Richard Pryor: Omit the Logic is a mostly fitting documentary for a comic genius. With a mix of hilarious clips and interviews, it’s lively and fun without reaching the level of insight that other documentaries may have. The build-up is fine, but the conclusion is a little weak. Filmmaker Marina Zenovich begins with the assumption that “to understand Richard, you’d have to omit the logic” and his story is mostly told in a linear fashion, as Pryor first attempts to duplicate the crossover success of Bill Cosby. Pryor’s ambitions, though, are to experiment with words and stories, including introducing the “n” word, unpacking unresolved tension and taking it right to white America.

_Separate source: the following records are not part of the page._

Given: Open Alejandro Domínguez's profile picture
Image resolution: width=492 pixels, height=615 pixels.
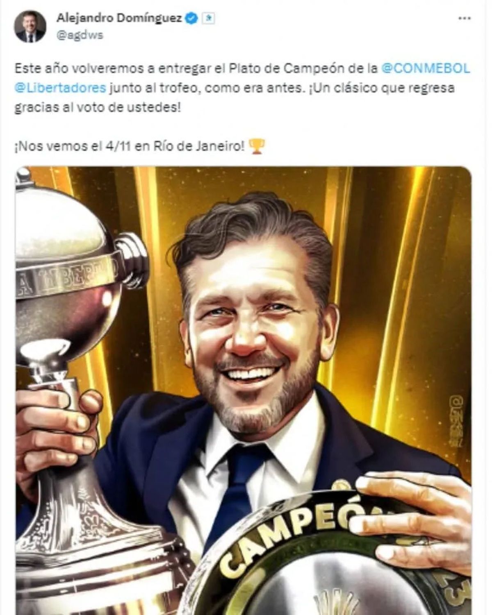Looking at the screenshot, I should pos(30,27).
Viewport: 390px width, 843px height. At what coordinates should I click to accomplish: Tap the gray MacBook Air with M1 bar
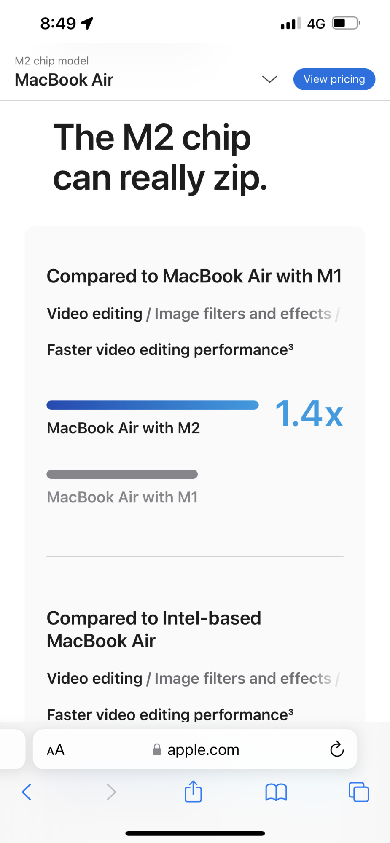point(122,474)
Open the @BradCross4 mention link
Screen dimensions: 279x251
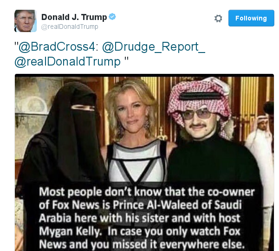(x=57, y=47)
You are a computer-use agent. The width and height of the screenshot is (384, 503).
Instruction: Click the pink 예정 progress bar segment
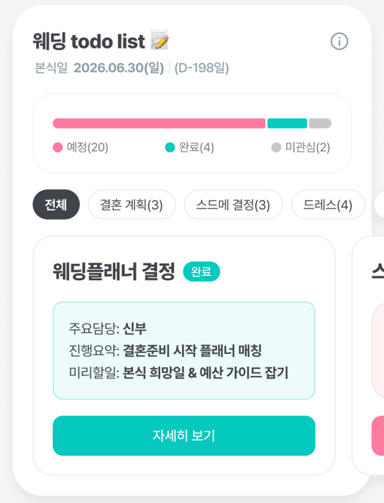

The interview subjects as diverse including Mel Brooks, Jesse Jackson, Quincy Jones, Bob Newhart, Lily Tomlin, Robin Williams, George Lopez, and Paul Mooney — some were collaborators of Pryor, others directly influenced by his work. Haunted by demons of the past, including his awful childhood (which accounts for his multiple marriages) we learn from Paul Schrader and others that Pryor’s demons haunted him throughout his career. We witness Pryor’s performance at a benefit for gay issues, Star Spangled Night, in which he calls out the gay community for remaining silent on the issues of black civil rights.
As we learn, Pryor spirals downwards early on as an addict of freebase cocaine, leading to incident that signs rock bottom; he lights himself on fire, and lives, recovering and continuing to find success, until he succumbed to MS. Zenovich tells this story with the energy it requires, keeping up a speedy pace for much of its 85 minute running time, leaving for rarely a dull moment. It’s conflicted about its subject and admirably doesn’t shy away from his demons, even if it’s only scratching the surface.
Omitting the logic would certainly seem fitting: the film approaches its subject with this thesis, one that in such ways guarantees there are no easy answers, no neat revaluations and thus its harder to drawn conclusions. The triumphant moments are overshadowed by the demons and while this is by no means a definitive statement on black performers, it has the ability to inspire. Pryor broke down barriers in his life and career without compromise. Made for TV by Showtime, the film doesn’t quite inspire the same level of insight the best documentaries about performance do, despite the presence of diverse voices on Pryor, but it’s an entertaining documentary that feels more like an E! True Hollywood Story than a riveting theatrical documentary.